The KURE study recruited participants from urban and rural areas. All participants from the two areas resided in the midwestern region of the Korean peninsula, and were of the same ethnic and racial origin, Korean. Total cholesterol, HDL cholesterol, LDL cholesterol, and triglyceride levels were similar between the urban dwellers and the rural dwellers. Distribution of smoking status and alcohol intake were also similar between the two communities. However, there were some differences between the urban and rural residents: in the urban area, only 0.1% of participants worked in the agricultural, forestry, or fishery industry, whereas in the rural area, 60.8% of participants were agricultural, forestry, or fishery workers; people working in these industries typically spend a lot more time working outdoors.
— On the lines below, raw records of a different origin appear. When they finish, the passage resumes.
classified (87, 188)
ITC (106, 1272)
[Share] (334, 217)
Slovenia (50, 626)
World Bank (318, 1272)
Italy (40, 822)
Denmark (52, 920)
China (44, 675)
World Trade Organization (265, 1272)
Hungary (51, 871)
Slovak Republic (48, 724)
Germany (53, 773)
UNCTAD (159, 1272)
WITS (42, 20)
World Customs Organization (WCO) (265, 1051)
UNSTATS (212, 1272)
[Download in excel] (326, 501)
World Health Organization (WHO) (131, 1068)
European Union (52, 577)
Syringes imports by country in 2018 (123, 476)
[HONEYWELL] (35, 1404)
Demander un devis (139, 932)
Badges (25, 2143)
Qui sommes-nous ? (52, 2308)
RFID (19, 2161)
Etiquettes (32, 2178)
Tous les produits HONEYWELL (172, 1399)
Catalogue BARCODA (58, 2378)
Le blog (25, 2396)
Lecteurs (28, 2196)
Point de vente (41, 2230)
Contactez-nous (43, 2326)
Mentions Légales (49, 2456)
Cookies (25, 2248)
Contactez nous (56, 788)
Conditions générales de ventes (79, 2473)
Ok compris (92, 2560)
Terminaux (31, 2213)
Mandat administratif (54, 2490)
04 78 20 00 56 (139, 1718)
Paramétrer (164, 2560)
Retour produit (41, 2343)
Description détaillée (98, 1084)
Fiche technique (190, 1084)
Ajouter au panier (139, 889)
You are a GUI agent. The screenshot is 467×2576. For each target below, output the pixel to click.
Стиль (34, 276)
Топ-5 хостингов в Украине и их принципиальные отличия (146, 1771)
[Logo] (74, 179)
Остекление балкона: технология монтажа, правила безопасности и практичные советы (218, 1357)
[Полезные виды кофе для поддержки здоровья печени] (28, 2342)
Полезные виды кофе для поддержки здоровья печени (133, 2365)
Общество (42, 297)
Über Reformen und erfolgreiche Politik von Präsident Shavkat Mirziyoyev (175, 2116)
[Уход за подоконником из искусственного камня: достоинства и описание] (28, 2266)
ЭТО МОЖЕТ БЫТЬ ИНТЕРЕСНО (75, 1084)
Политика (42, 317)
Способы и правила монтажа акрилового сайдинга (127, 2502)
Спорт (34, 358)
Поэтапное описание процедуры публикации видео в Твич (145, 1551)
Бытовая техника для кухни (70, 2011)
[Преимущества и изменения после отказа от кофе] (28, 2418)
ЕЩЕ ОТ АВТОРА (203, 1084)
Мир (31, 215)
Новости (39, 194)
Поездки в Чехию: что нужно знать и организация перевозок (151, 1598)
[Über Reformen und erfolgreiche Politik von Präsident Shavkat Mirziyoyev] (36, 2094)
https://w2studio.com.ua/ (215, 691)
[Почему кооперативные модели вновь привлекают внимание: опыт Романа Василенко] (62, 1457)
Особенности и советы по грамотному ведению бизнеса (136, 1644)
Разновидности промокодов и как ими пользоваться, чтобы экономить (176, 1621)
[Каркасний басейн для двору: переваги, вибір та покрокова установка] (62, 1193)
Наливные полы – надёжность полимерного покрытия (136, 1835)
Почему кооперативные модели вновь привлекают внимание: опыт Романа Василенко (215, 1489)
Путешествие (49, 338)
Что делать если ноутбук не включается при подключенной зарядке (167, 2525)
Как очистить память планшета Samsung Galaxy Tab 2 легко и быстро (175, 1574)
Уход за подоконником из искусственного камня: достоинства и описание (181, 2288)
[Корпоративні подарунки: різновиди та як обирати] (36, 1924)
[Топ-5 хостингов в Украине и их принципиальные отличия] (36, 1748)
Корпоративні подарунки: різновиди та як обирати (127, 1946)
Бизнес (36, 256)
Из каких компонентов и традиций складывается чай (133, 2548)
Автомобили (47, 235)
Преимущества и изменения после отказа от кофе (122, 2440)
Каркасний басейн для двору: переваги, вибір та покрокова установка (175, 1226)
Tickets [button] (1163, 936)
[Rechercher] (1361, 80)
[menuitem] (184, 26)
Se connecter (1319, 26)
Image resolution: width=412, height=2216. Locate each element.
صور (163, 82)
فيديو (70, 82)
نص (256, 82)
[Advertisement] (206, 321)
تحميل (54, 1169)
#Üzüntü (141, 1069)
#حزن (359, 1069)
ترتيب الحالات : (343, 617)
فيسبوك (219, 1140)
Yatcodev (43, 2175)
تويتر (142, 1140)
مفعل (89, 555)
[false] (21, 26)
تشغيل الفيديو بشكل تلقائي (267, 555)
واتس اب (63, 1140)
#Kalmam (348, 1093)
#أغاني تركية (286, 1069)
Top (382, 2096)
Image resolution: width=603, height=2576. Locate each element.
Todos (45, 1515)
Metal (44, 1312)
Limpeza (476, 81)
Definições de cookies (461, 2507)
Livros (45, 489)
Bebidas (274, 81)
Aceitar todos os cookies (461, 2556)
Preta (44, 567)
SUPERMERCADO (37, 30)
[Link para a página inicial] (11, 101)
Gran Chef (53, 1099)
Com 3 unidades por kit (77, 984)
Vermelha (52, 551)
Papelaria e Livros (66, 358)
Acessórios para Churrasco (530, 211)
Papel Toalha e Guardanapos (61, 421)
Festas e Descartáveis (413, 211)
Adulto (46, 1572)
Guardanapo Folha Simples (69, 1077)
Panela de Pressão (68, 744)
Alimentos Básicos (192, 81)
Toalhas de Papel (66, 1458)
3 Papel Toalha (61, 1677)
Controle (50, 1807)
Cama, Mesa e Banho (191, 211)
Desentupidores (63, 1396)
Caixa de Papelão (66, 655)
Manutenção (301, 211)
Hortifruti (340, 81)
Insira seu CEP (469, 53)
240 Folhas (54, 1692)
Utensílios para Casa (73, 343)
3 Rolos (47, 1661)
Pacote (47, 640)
Also, urban dwellers were more obese than the rural dwellers (BMI, 24.2 vs. 23.5 kg/m2, p < 0.001; waist circumference, 84.0 vs. 82.1 cm, p < 0.001). Thus, it was possible for us to take into account residential area as a potential confounder. To compare the effect of residential area versus the effect of individual characteristics on the association between serum 25(OH)D and insulin resistance in men, we constructed an additional model that included adjustment for residential area in addition to study year and a participant’s age. Adjusting for residential area resulted in greater attenuation of the effect size (std. β = −0.100, p = 0.035) than adjusting for individual characteristics, such as BMI, waist circumference, smoking, alcohol intake, and exercise (std. β = −0.133, p < 0.001). These results implied that urban-rural differences exert a greater influence on the association between serum 25(OH)D and insulin resistance than other measurable variables: we suspect that urban-rural differences are reflective of any number of combinations of environmental and socioeconomic factors, such as dissimilarities in outdoor activity related to one’s occupation and physical activity related to traveling to and from work. Nonetheless, our findings suggest that vitamin D itself does not exert major influences on insulin resistance and that residential area largely explains the association between 25(OH)D and insulin resistance.
The study has a few limitations that warrant consideration. First, this study was conducted as a cross-sectional study in which all information was collected at the same point in time; therefore, the causal association between serum 25(OH)D and insulin resistance is uncertain and residual confounders might not be totally removed. Second, we did not examine intake of vitamin D supplements and outdoor activity, which may influence vitamin D concentrations in the body, and thus we could not adjust for them. Third, we did not utilize the euglycemic clamp method, known as a gold standard examination for assessing insulin resistance. Instead, we utilized HOMA-IR as a surrogate marker of insulin resistance. Most epidemiological studies widely support the use of HOMA-IR on the basis of a high correlation between estimates of insulin resistance derived from HOMA and from the glucose clamp [
30]. Lastly, serum 25(OH)D level was not measured by tandem-mass spectrometry, the reference method, but by chemiluminescence immunoassay. This immunoassay is intended for quantitative determination of total 25(OH)D and does not distinguish between 25(OH)D
2 and 25(OH)D
3 [
31]. Also, serum 25(OH)D level was measured mainly in the summer and cannot represent annual mean concentrations. Nevertheless, the principal purpose of the current study was to examine the relationship between serum 25(OH)D and insulin resistance in a general elderly population and not to report absolute levels of 25(OH)D over the year. Thus, our findings would not be critically distorted by the single measurement of serum 25(OH)D levels.